Eligible to represent the Philippines national team through his mother, Gier made his international debut in 2009. He captained the Philippines in the 2012 and 2014 AFF Championships.

==Early life==
Rob Gier was born to Robert Gier and Rosario and grew up in Ascot, England. Upon coming from work, Rob's father would often bring him to football training. His mother, Rosario is a Waray from Tacloban, Leyte.

==Club career==
Gier began his career at Wimbledon, who had been relegated from the Premiership in 1999–00 season. He made his debut the following season, starting a 0–0 home draw with Sheffield United on 28 October 2000.

In 2004, he joined Rushden & Diamonds, and was part of the side that was relegated from the Football League in 2005–06. He left the club following their relegation, and had spells in the Conference with Cambridge United, and Woking during the 2006–07 season.

He joined Aldershot Town at the start of the 2007–08 season, and was part of the side that won the Conference with a record points total. He made 38 league appearances for the club, all starts, but despite this was released at the end of the campaign.

On 22 May 2008, Grays Athletic announced they had signed Gier on a one-year contract, however, he was transfer listed by the club in January 2009, with financial pressures and manager Wayne Burnett's plans being cited as the reason.

Gier joined Hellenic League Premier Division club Ascot United in November 2009, after being released at the end of the previous season by Grays Athletic. He announced his retirement in February 2016.

==International career==
Gier was called up to the Philippines national team in March 2009, for the 2010 AFC Challenge Cup qualifiers in April, where they were due to face, Turkmenistan, Bhutan and the Maldives. He made his international debut in 2010 AFC Challenge Cup qualification match against Bhutan on 14 April 2009 and also played against Maldives and Turkmenistan.

On 10 September 2012 Gier scored his first international goal for the Philippines in a 2–1 loss to Laos, however it was not a FIFA-sanctioned match. FIFA did not recognize the match's results after it was found out that the referees who officiated the match were not recognized by the world sporting body.

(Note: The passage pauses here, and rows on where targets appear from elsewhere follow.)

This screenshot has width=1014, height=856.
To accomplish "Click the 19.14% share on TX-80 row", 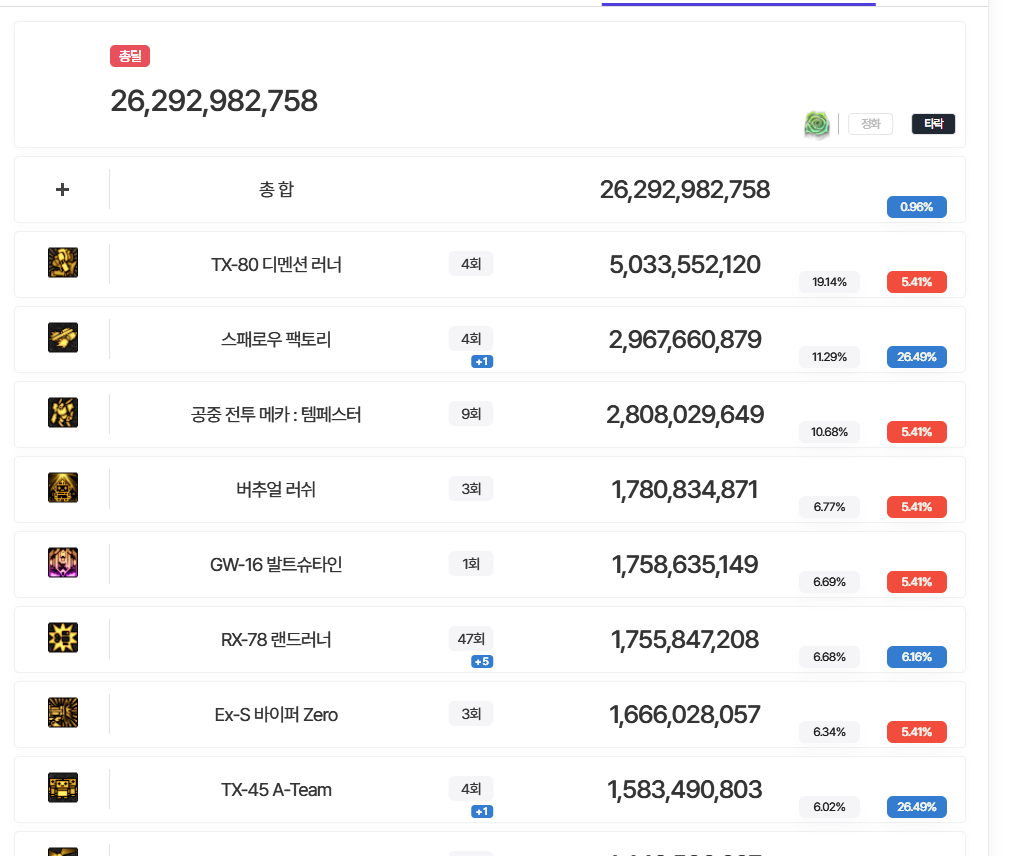I will point(829,282).
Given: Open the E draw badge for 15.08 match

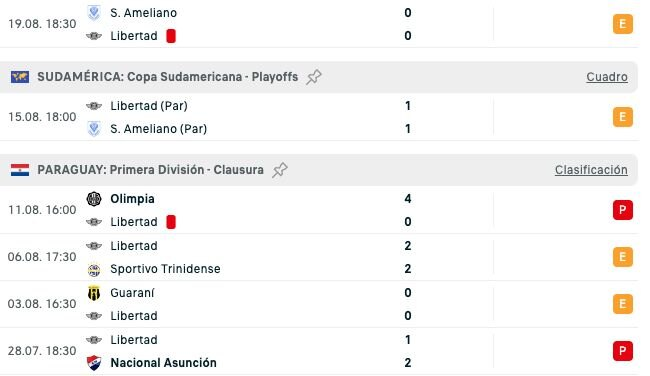Looking at the screenshot, I should [623, 117].
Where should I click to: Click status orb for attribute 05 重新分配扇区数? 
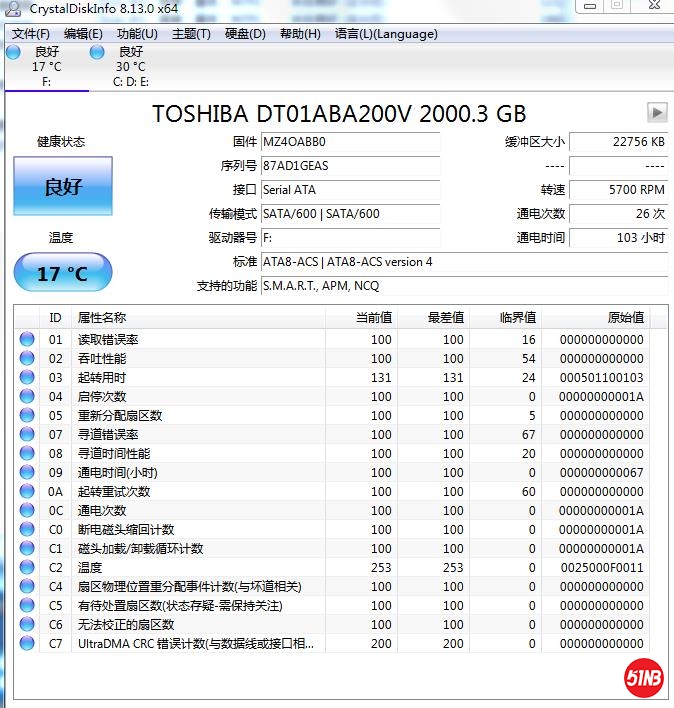pyautogui.click(x=27, y=415)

He scored his first official international goal for the Philippines in the 2014 Philippine Peace Cup against Chinese Taipei.

===International goals===
Scores and results list the Philippines' goal tally first.

| # | Date | Venue | Opponent | Score | Result | Competition |
|---|---|---|---|---|---|---|
| 1. | 3 September 2014 | Rizal Memorial Stadium, Manila | Chinese Taipei | 1–0 | 5–1 | 2014 Philippine Peace Cup |
| 2. | 25 November 2014 | Mỹ Đình National Stadium, Hanoi | Indonesia | 4–0 | 4–0 | 2014 AFF Suzuki Cup |

===Retirement===
On 17 February 2016 Gier announced his retirement from playing competitive football at the age of 35. Gier is set to focus on operating Zenith Soccer Tours and spending more time with his family.

Earlier in 2014, Gier established Zenith Soccer Tours, a youth football program in the United Kingdom. The idea was concepted by Gier, after he met with the Philippine national youth team who had a three-week training camp in the UK in 2013.

==Coaching career==
===Oxford University (Women's)===
In November 2016, Gier was appointed as head coach of the women's football team of the University of Oxford. He served in this role until May 2018.

Gier obtained a UEFA A coaching licence by September 2017. While still playing for the national team and Ascot United, he began finishing a two-year course to obtain the UEFA A coaching licence. He plans to coach in the United Kingdom while working for a UEFA Pro Licence that would make him eligible to coach in the FA Premier League and UEFA competitions. He has expressed his openness to coach for the Philippine national team.

===Reading (Women's)===
In 2017, Gier began working with Reading F.C. Women as its women's development coach. He was eventually promoted as the Reading F.C. Women academy manager in July 2018.

===Philippines U22===
In March 2023, the Philippine Football Federation announced that Rob Gier was appointed as the new head coach of Philippines U22.

==Honours==

===Club===
- Aldershot Town
- Conference National: 2007–08
- Conference League Cup: 2007–08

===International===
- Philippines
- AFC Challenge Cup: Third 2012
- Philippine Peace Cup: 2013

==Personal life==
Gier is married and has two children. His family resides in England.